Task details: The entries below contain a line with "Where should I click to: Open the Rutas" and a line with "Task: Click the 27 août 2019 date". Retype exactly everything from the first down to the second, both included, and nothing else.

╔══

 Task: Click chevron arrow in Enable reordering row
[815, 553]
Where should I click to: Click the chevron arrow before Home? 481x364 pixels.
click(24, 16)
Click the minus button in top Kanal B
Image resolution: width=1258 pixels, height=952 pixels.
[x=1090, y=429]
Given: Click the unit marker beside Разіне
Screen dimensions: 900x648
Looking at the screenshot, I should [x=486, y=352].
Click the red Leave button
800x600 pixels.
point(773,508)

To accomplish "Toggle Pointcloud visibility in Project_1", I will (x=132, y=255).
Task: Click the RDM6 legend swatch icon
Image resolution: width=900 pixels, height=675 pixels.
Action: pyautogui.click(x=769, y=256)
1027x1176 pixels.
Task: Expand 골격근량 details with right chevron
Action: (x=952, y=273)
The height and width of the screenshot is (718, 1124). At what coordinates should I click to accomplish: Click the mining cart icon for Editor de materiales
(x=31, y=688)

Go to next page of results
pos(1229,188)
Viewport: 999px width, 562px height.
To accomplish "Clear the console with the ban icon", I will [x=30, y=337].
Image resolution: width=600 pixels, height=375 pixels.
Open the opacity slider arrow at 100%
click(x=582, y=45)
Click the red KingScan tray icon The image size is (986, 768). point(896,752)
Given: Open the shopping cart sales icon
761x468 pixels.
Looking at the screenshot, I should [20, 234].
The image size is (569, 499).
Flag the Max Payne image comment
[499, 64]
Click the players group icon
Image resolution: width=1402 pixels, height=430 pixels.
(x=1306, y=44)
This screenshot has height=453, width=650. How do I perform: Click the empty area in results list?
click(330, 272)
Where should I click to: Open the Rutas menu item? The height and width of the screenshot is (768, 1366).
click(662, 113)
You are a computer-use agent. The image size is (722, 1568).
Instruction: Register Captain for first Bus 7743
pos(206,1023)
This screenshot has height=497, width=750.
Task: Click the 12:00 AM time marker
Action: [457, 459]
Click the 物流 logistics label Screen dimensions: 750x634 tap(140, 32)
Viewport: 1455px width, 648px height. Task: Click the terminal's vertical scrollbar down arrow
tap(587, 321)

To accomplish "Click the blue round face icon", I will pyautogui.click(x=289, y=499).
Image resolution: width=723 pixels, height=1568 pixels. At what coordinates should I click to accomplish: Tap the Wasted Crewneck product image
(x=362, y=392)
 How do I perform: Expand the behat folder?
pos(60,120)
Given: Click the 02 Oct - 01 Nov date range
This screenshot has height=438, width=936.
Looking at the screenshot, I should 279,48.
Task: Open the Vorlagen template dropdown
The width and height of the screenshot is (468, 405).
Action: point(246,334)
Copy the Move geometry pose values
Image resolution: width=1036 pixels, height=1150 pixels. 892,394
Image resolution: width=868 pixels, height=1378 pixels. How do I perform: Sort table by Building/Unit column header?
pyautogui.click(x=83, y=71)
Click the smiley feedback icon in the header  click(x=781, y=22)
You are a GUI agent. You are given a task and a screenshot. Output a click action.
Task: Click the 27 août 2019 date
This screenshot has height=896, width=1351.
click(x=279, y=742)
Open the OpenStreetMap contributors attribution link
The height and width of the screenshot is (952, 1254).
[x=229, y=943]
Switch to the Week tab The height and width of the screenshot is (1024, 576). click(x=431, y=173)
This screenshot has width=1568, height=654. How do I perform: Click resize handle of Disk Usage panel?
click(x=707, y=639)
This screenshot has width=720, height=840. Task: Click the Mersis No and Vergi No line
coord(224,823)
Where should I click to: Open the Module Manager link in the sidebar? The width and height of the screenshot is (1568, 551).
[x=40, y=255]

╚══

Result below:
Where should I click to: Open the Rutas menu item? The height and width of the screenshot is (768, 1366).
click(662, 113)
You are a computer-use agent. The image size is (722, 1568).
Instruction: Register Captain for first Bus 7743
pos(206,1023)
This screenshot has height=497, width=750.
Task: Click the 12:00 AM time marker
Action: [457, 459]
Click the 物流 logistics label Screen dimensions: 750x634 tap(140, 32)
Viewport: 1455px width, 648px height. Task: Click the terminal's vertical scrollbar down arrow
tap(587, 321)

To accomplish "Click the blue round face icon", I will pyautogui.click(x=289, y=499).
Image resolution: width=723 pixels, height=1568 pixels. At what coordinates should I click to accomplish: Tap the Wasted Crewneck product image
(x=362, y=392)
 How do I perform: Expand the behat folder?
pos(60,120)
Given: Click the 02 Oct - 01 Nov date range
This screenshot has height=438, width=936.
Looking at the screenshot, I should 279,48.
Task: Open the Vorlagen template dropdown
The width and height of the screenshot is (468, 405).
Action: point(246,334)
Copy the Move geometry pose values
Image resolution: width=1036 pixels, height=1150 pixels. 892,394
Image resolution: width=868 pixels, height=1378 pixels. How do I perform: Sort table by Building/Unit column header?
pyautogui.click(x=83, y=71)
Click the smiley feedback icon in the header  click(x=781, y=22)
You are a GUI agent. You are given a task and a screenshot. Output a click action.
Task: Click the 27 août 2019 date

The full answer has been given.